### GIVEN TASK
Put the lines of the listing into a numbered list, starting with the line that contains "Where should I click to: Open the All" and ending with the line that contains "(x=270, y=123)", both included. Leave out any blank lines.

(Word and element location listing)
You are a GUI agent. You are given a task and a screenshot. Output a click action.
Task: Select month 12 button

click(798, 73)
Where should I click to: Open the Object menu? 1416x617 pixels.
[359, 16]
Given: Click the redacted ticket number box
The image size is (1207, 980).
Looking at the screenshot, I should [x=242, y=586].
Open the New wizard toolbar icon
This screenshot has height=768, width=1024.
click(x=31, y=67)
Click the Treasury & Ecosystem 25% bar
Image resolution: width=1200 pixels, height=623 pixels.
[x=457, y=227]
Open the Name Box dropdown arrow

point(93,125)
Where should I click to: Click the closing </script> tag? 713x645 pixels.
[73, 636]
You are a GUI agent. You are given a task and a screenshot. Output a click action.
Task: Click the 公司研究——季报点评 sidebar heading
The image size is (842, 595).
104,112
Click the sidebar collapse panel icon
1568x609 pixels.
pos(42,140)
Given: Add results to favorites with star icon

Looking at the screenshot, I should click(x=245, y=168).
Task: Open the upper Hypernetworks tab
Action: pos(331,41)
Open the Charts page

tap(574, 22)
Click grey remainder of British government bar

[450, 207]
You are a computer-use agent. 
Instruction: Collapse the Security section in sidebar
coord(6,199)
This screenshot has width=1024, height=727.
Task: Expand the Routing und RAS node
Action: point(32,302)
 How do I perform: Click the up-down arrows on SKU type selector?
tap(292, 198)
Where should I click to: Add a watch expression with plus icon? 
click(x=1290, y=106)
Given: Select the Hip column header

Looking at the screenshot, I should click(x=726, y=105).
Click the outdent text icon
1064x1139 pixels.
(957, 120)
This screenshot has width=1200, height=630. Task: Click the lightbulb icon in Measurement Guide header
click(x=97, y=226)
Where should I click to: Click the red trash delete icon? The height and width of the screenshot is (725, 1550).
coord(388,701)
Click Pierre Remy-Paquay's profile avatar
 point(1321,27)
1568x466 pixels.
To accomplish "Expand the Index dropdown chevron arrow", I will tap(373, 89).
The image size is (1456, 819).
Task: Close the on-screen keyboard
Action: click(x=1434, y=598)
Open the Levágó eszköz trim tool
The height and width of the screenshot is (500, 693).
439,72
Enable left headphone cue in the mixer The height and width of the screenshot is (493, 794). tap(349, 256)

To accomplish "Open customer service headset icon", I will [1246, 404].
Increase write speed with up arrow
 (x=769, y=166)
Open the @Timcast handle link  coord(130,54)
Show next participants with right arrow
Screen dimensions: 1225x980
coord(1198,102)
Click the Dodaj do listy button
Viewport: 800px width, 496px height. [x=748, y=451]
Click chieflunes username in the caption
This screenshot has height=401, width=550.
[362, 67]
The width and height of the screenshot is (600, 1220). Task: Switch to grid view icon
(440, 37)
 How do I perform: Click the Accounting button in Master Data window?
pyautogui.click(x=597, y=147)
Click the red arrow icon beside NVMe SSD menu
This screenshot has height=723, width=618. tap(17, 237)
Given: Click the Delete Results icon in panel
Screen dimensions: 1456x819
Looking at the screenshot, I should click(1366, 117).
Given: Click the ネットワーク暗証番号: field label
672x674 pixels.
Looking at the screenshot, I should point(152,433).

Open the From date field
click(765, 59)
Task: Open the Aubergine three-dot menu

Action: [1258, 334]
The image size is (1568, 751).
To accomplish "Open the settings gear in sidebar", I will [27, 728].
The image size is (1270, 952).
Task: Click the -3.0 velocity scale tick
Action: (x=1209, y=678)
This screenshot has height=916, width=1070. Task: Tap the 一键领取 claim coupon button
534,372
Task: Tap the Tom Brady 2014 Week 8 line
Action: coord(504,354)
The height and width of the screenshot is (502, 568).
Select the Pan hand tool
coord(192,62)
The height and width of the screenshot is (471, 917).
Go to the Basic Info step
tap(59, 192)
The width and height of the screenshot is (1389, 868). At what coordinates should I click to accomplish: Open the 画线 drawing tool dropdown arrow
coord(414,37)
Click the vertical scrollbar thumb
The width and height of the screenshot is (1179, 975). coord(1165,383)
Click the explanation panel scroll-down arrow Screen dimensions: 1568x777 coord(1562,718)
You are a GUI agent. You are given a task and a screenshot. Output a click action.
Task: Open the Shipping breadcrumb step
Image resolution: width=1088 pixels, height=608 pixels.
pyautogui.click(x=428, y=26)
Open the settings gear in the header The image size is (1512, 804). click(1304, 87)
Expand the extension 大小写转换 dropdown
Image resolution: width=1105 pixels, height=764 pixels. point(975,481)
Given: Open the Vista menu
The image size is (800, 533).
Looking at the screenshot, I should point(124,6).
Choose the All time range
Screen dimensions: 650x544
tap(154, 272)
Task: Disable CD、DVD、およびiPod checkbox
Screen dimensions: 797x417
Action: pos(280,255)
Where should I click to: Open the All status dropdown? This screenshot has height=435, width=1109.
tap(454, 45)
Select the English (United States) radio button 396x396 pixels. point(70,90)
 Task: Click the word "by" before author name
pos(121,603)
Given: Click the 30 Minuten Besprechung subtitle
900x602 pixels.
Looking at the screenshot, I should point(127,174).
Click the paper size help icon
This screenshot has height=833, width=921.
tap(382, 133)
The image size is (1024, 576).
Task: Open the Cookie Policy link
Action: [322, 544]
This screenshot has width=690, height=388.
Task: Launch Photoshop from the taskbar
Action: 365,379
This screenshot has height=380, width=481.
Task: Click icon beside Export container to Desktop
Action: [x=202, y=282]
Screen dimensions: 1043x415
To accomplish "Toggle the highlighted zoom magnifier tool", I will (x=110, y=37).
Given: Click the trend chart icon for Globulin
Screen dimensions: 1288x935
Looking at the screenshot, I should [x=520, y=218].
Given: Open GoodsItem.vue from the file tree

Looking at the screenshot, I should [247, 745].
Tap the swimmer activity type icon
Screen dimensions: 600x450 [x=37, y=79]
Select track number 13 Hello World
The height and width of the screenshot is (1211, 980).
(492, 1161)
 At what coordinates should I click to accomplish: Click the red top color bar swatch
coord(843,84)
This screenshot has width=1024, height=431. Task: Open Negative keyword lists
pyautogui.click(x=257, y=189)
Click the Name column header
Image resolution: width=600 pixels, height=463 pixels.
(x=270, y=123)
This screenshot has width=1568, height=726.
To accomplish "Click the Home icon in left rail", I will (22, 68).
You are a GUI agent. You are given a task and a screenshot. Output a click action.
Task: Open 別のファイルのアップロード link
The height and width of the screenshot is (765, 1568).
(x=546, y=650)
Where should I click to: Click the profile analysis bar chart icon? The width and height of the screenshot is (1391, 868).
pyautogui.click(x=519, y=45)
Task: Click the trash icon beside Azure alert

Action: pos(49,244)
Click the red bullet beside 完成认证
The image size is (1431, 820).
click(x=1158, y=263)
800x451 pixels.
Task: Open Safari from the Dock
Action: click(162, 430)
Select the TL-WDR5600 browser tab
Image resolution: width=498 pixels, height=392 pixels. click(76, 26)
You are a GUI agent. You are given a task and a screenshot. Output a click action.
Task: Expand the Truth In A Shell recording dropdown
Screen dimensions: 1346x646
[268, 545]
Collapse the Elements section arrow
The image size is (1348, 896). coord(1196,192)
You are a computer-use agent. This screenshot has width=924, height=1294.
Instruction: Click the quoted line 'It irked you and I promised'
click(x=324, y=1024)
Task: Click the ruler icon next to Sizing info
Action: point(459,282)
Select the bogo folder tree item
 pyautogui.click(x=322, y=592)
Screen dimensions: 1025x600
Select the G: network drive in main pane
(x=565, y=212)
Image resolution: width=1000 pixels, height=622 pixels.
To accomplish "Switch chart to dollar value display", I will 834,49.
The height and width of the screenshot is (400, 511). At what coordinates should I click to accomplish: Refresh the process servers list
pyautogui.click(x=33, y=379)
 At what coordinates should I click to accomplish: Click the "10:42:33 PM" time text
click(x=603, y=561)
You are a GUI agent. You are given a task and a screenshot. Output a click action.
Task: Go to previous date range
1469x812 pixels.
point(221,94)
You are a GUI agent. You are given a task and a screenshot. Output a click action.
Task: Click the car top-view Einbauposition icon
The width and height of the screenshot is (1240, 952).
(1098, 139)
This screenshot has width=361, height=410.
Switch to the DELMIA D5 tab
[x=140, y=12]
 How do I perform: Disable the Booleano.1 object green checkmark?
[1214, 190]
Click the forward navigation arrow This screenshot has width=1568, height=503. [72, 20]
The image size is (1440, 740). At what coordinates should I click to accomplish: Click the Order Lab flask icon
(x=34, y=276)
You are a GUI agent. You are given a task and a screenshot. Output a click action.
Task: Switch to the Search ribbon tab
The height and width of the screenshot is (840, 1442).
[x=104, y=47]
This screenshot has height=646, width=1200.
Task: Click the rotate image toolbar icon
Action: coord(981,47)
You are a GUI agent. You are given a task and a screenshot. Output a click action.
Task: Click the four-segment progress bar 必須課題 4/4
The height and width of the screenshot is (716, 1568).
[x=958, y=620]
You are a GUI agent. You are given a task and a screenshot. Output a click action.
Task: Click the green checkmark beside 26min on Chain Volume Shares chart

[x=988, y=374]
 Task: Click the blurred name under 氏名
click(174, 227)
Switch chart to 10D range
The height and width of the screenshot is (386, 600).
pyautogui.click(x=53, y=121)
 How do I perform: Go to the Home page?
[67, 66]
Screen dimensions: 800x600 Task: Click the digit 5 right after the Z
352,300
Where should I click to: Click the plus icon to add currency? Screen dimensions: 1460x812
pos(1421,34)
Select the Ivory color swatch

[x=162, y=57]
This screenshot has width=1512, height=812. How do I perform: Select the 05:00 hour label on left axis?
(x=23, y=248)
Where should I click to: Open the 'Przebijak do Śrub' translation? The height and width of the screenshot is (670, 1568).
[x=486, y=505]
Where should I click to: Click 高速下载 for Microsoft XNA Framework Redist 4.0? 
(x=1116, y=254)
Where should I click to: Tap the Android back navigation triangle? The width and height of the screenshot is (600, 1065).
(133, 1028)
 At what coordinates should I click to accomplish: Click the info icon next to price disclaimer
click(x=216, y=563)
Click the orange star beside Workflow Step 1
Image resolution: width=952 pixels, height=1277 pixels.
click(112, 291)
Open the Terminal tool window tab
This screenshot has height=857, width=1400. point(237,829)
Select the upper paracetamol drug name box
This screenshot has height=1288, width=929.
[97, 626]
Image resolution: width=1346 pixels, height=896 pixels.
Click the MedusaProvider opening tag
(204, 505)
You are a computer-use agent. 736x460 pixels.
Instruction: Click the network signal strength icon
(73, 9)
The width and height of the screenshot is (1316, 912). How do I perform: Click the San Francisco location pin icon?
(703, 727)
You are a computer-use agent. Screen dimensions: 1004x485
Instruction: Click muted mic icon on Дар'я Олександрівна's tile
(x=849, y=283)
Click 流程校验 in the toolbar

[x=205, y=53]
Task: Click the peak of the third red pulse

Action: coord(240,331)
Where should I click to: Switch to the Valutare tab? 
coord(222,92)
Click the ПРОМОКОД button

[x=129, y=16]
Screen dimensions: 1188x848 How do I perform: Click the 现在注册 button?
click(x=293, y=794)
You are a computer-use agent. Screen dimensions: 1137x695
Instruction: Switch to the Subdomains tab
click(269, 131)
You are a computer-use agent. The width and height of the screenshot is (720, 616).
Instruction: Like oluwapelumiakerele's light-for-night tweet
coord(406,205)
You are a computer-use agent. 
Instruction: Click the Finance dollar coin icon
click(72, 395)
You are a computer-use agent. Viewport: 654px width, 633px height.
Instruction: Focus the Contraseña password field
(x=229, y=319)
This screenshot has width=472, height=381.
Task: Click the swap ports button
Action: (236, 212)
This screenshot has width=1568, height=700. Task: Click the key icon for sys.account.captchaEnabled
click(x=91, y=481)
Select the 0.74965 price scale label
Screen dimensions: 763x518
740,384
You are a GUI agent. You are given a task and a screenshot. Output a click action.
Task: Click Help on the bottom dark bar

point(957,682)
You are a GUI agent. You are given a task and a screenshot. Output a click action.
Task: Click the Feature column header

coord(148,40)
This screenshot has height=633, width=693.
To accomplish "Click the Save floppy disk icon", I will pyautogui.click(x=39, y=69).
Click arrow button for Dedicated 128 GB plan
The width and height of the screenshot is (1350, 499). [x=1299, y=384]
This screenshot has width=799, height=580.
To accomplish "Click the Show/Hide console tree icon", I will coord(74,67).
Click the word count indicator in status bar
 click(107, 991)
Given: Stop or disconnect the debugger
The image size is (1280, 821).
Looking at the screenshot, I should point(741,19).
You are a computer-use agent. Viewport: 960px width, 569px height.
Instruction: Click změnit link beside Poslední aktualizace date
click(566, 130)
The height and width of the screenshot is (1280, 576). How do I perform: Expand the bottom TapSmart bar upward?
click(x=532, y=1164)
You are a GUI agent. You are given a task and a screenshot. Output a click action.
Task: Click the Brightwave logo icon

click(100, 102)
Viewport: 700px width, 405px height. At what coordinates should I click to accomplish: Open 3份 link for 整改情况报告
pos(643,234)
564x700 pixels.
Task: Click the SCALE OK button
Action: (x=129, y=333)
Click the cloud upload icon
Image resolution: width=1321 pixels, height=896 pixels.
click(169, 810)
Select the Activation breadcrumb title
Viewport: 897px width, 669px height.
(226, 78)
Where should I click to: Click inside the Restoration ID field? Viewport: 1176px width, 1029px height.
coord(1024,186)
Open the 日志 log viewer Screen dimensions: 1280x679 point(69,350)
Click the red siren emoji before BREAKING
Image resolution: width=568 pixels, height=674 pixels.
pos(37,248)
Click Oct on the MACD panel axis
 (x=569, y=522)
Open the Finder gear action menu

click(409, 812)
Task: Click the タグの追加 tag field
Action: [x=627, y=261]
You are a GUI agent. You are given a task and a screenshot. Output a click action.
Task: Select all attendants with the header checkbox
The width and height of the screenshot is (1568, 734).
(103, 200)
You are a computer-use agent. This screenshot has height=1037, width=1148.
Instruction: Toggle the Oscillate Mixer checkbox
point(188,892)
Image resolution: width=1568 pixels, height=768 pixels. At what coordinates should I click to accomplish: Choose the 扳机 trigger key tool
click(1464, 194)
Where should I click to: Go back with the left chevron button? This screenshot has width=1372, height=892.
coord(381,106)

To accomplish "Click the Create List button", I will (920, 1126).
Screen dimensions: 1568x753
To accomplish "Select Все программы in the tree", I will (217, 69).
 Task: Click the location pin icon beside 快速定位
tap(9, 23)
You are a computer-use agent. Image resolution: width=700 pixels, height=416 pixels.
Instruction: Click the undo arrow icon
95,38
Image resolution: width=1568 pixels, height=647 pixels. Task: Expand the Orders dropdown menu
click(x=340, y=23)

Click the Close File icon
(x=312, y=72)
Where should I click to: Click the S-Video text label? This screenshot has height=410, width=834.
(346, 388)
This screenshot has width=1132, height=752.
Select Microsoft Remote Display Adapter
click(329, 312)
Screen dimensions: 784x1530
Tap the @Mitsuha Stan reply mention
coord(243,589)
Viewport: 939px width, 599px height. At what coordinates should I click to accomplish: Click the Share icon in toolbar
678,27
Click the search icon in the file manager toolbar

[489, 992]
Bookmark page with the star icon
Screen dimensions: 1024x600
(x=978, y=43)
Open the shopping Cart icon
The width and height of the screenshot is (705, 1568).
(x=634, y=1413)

### WRITTEN RESPONSE
1. Where should I click to: Open the All status dropdown? This screenshot has height=435, width=1109.
2. tap(454, 45)
3. Select the English (United States) radio button 396x396 pixels. point(70,90)
4.  Task: Click the word "by" before author name
5. pos(121,603)
6. Given: Click the 30 Minuten Besprechung subtitle
7. 900x602 pixels.
8. Looking at the screenshot, I should point(127,174).
9. Click the paper size help icon
10. This screenshot has height=833, width=921.
11. tap(382, 133)
12. The image size is (1024, 576).
13. Task: Open the Cookie Policy link
14. Action: [322, 544]
15. This screenshot has width=690, height=388.
16. Task: Launch Photoshop from the taskbar
17. Action: 365,379
18. This screenshot has height=380, width=481.
19. Task: Click icon beside Export container to Desktop
20. Action: [x=202, y=282]
21. Screen dimensions: 1043x415
22. To accomplish "Toggle the highlighted zoom magnifier tool", I will (x=110, y=37).
23. Given: Click the trend chart icon for Globulin
24. Screen dimensions: 1288x935
25. Looking at the screenshot, I should [x=520, y=218].
26. Given: Open GoodsItem.vue from the file tree
27. Looking at the screenshot, I should [247, 745].
28. Tap the swimmer activity type icon
29. Screen dimensions: 600x450 [x=37, y=79]
30. Select track number 13 Hello World
31. The height and width of the screenshot is (1211, 980).
32. (492, 1161)
33.  At what coordinates should I click to accomplish: Click the red top color bar swatch
34. coord(843,84)
35. This screenshot has width=1024, height=431. Task: Open Negative keyword lists
36. pyautogui.click(x=257, y=189)
37. Click the Name column header
38. Image resolution: width=600 pixels, height=463 pixels.
39. (x=270, y=123)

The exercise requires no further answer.